A spate of takeover activity in the pharmaceutical sector pushed Irish-related acquisition values to a 20-year high in the first half of 2014 and saw the country account for nearly 18% of European merger activity, in value terms.

New merger and acquisition & figures from global information services company, Experian show that the volume of Irish-related deals grew by 18.5%, year-on-year, in the first half, with 147 transactions agreed or concluded.

While the volume growth was seen as “steady progress”, the rise in combined deal value — from just €14.8bn in the first half of 2013 to €97.4bn this year — ranked as the highest half-yearly total recorded in the Republic since Experian’s survey began in 1993.

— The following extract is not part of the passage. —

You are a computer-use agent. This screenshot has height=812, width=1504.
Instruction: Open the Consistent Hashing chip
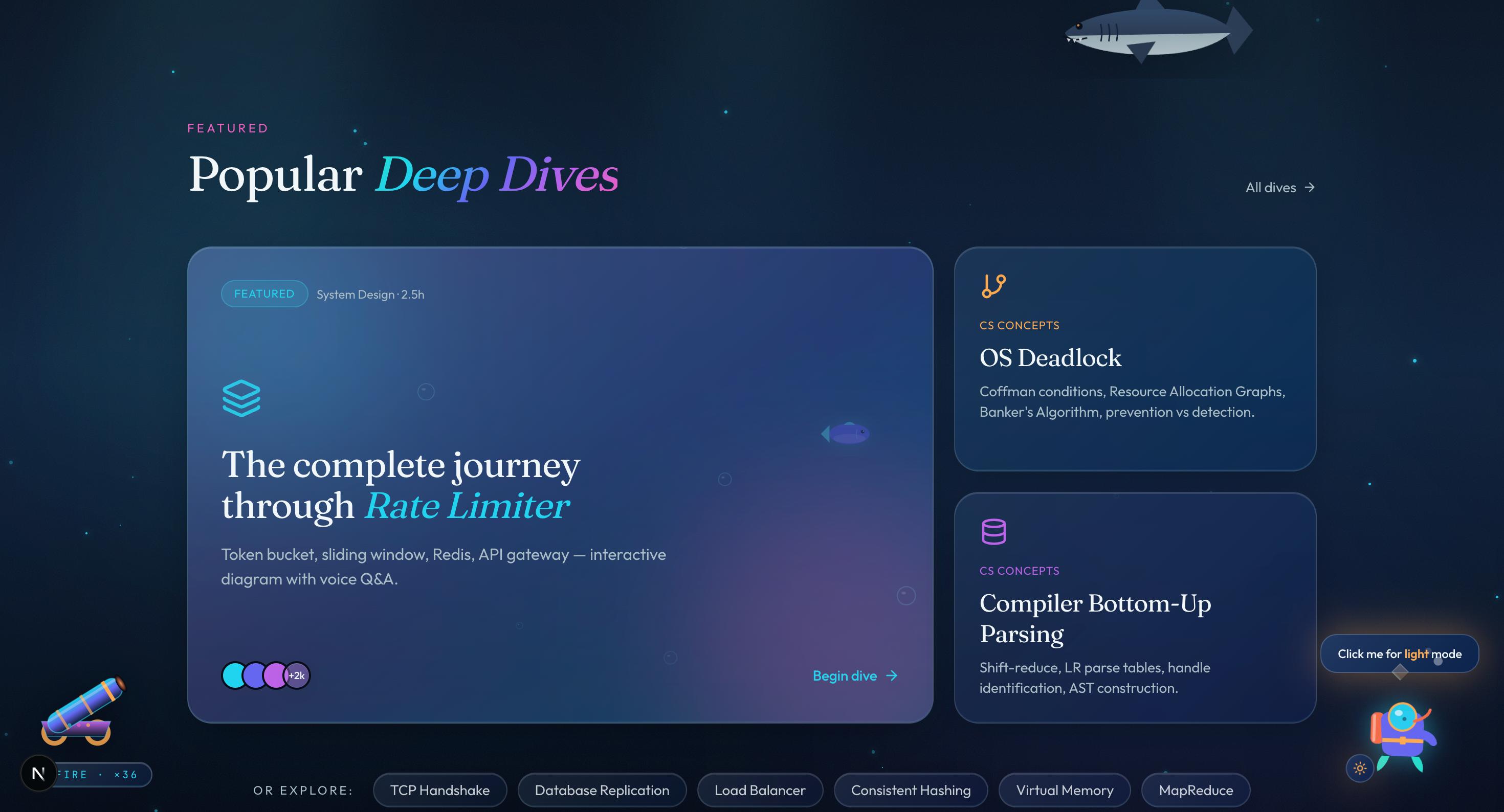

According to Declan Murphy, commercial director at Experian Ireland, the new figures make welcome reading for Irish deal-makers.

“The first half of the year saw encouraging activity across a wide range of sectors and value segments — with pharmaceutical, IT and resource deals returning particularly strong results,” he added.

The two big pharma deals that drove first-half activity were Dublin firm, Actavis’s €18bn takeover of US company, Forest Laboratories and US firm, Medtronic’s agreed purchase of Dublin firm, Covidien for over €30bn.

The number of large deals — measured as being over €120m in value terms — grew by 83.3%, year-on-year, to 22.

Mid-market deals, or ones in the €12m-€120m price bracket, rose from 26 to 35. Meanwhile, there was a 63.2% increase in the number of small deals (with a value of less than €12m) to 31.

Every one of the three categories saw significant combined value increases, also.

Activity in the large deal category represented the busiest period in a decade.

In all, Ireland represented approximately 3.3% of the total volume of European merger and acquisition & activity during the first half of 2014 and accounted for 17.7% of total value.

The manufacturing sector represented more than 30% of all Irish-related deals in the first half, but still saw a 33% annualised decline in its volume of deals.

Offsetting this, transaction activity grew in areas like financial services, IT, mining and pharmaceuticals.